Mango Ram (1886–1980), a revolutionary, social reformer, and political activist was born on January 14, 1886, in village Mugowal of Hoshiarpur district to Harnam Das and Atri. He was the founder of the Ad Dharam Movement in Punjab. Mangu Ram's mother died when he was only three years old. His father looked after him. Harnam Das, was a leather businessman, relatively a well-off person in the village.
Mango Ram, who was initially taught by a village sadhu, was admitted to a school when he was seven years old. He faced a lot of discrimination in school because he was from a lower caste. He dropped out of school in 1905 due to this humiliation and worked with his father. In 1909, like early emigrants from Punjab, he decided to move to the United States. He reached America by the end of 1909 and worked in lumber mills and agricultural farms.
In America, Sohan Singh Bhakna and other nationalists established the Ghadar Party, a revolutionary organisation, in 1913. Mangu Ram was quick to join it. The Ghadar Party plotted a pan-Indian revolt against the British. Five ghadarites were chosen as part of a plan to smuggle weapons into India. Mangu Ram, a member of this team, was given the alias 'Nizamuddin.' However, on its way to India, S.S. Mavrick, the ship was intercepted and the plan went into disarray. He spent the next twelve years in the Philippines incognito. Mangu Ram learned in the Philippines that another person of his name had been executed by the British. For British authorities, he was dead now.
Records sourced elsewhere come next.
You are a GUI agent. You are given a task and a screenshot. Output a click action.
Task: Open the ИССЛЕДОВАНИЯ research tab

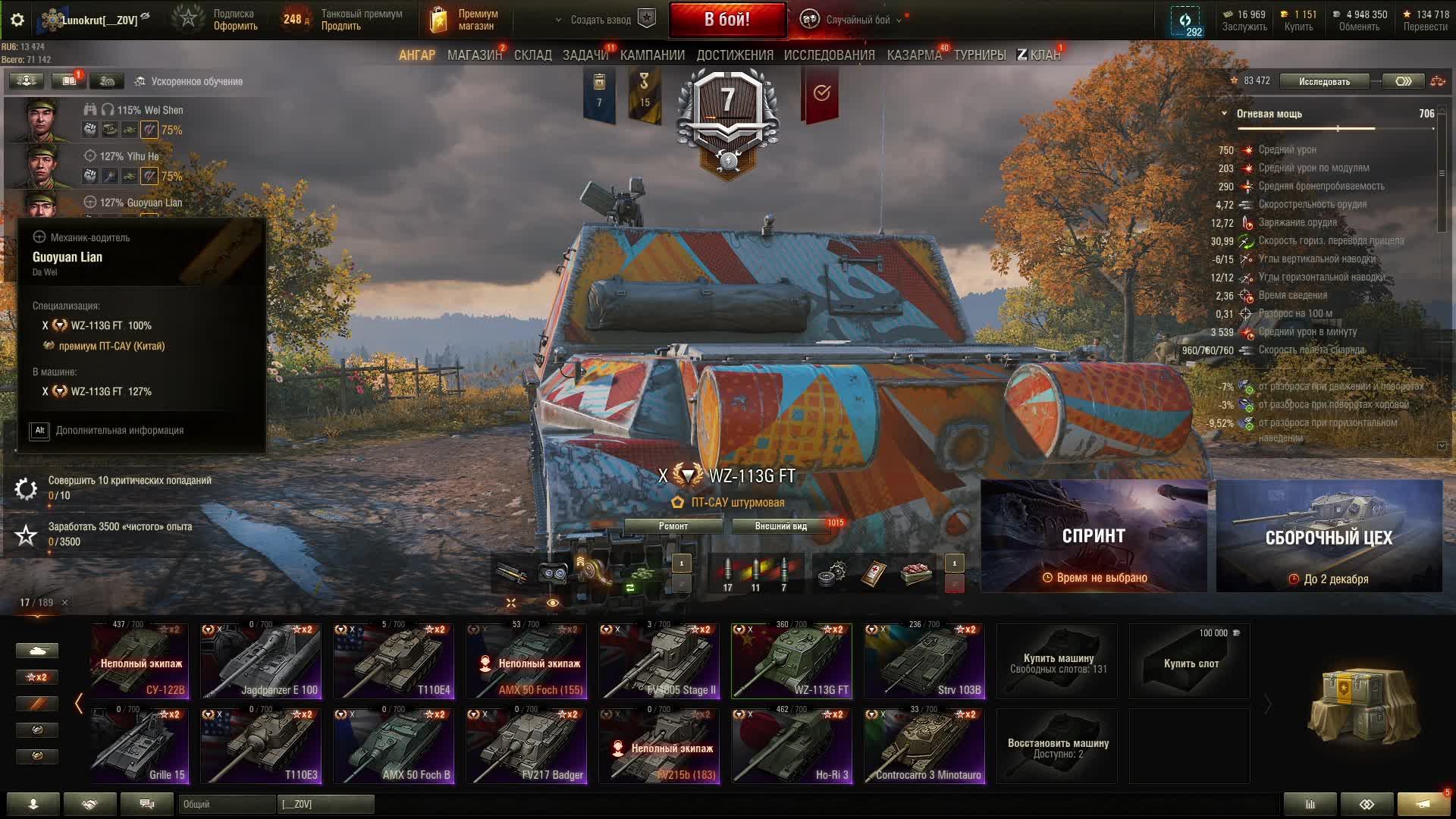pyautogui.click(x=829, y=55)
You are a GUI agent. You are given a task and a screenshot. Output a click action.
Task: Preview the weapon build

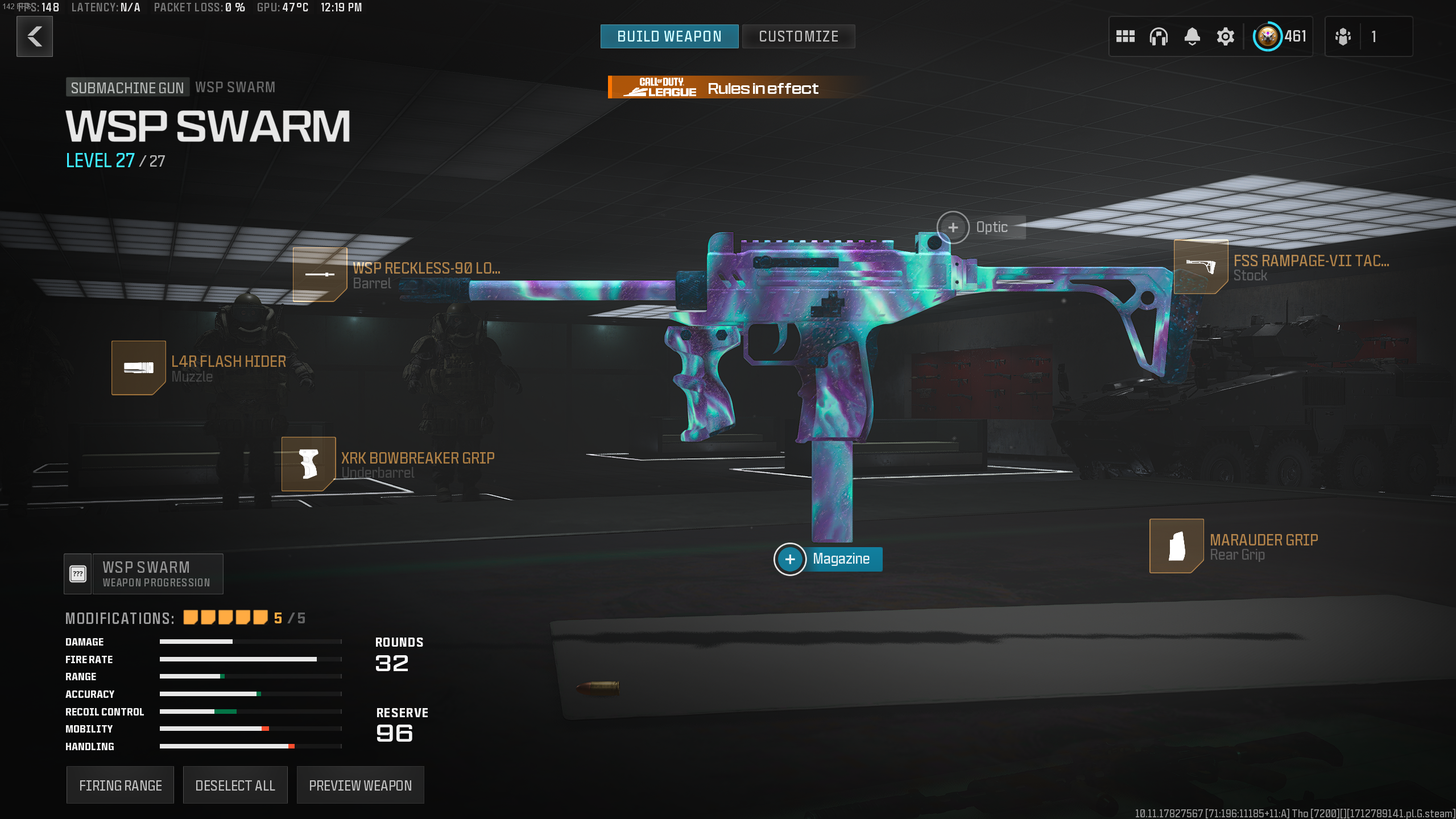pyautogui.click(x=360, y=785)
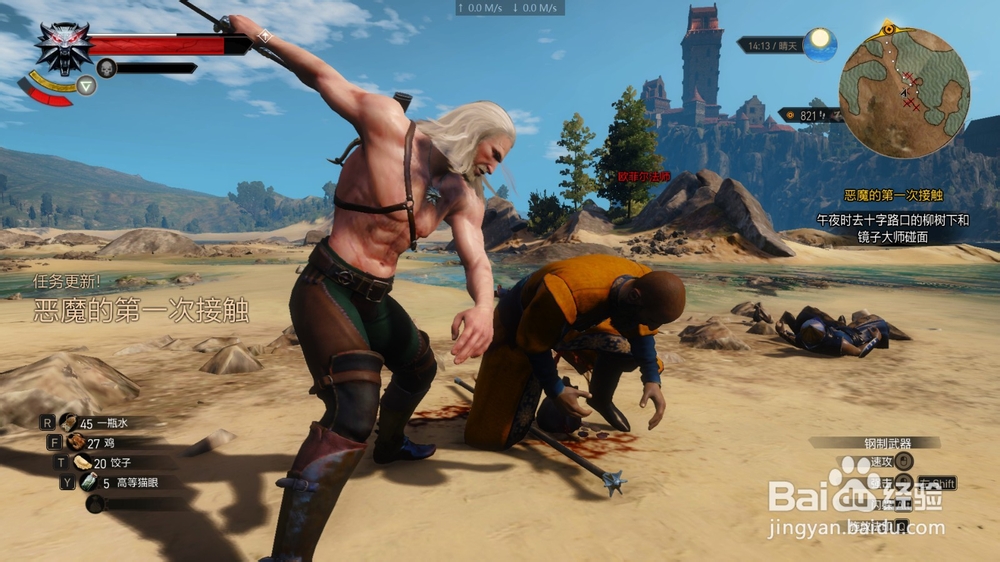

Mangu Ram finally decided to return to India in 1925. He arrived in Ceylon (Sri Lanka) and travelled through many Indian hinterland cities to reach Punjab. Mangu Ram saw widespread discrimination against oppressed castes during his journey. This journey through India provided him with a better understanding of the scope of caste-based oppression. When he arrived in Punjab, he was fairly convinced that Indian society required immediate transformation. He was no longer alive in the eyes of the British government. This aided Mangu Ram in beginning his political activism. He wrote in his biography that the leaders of the Ghadar Party agreed with his proposition and designated him to officially work for the upliftment of oppressed caste groups.
Mangu Ram began teaching in his village's primary school in late 1925. From 1922 onwards, social reformers attempted to organise the oppressed castes in Jallandhar under the banner of Ad-Dharma. All of these reformers were previously members of the Arya Samaj, which had launched an anti-untouchability campaign within a Brahmanical framework. A delegation of such leaders met with Mangu Ram in 1926 and persuaded him to join the movement. The Ad-Dharm Mandal was founded in 1926, at the same school where Mangu Ram taught. He was elected as the organization's President.
The Ad-Dharm Mandal was infused with radical ghadarite spirit with the arrival of Mangu Ram, and the movement caused a storm in Punjab. The Ad-Dharm Mandal declared complete independence from Hinduism. The movement persuaded nearly 500,000 untouchables to register as Ad-Dharmis in the 1931 census. During the second Roundtable Conference, when Mahatma Gandhi opposed Dr. B.R. Ambedkar as the representative of untouchables, Mangu Ram organised a mass campaign and sent telegrams to the conference, proclaiming Ambedkar as their representative.
Mangu Ram was elected to the Punjab assembly as a member of the Unionist Party in 1946 and again in 1972 from the Indian National Congress in the post-independence era. During both of his terms, Mangu Ram advocated for increased educational and employment opportunities for oppressed classes. In June 1928, Bhagat Singh published an article titled "The Problem of Untouchability" in the Kirti newspaper. In the article, Bhagat Singh praised the Mandal's attempt to organise the untouchables independently.
Mangu Ram died at the age of 94 on April 22, 1980. Throughout his dynamic political career of 65 years, he emerged as a beacon of light and hope for oppressed communities. Despite the fact that the Ad-Dharma movement had died out by the late 1930s and was later merged with the Ravidassias in the 1970s, Professor Raunki Ram argues that Mangu Ram’s contribution was crucial in the formation of Dalit consciousness in Punjab.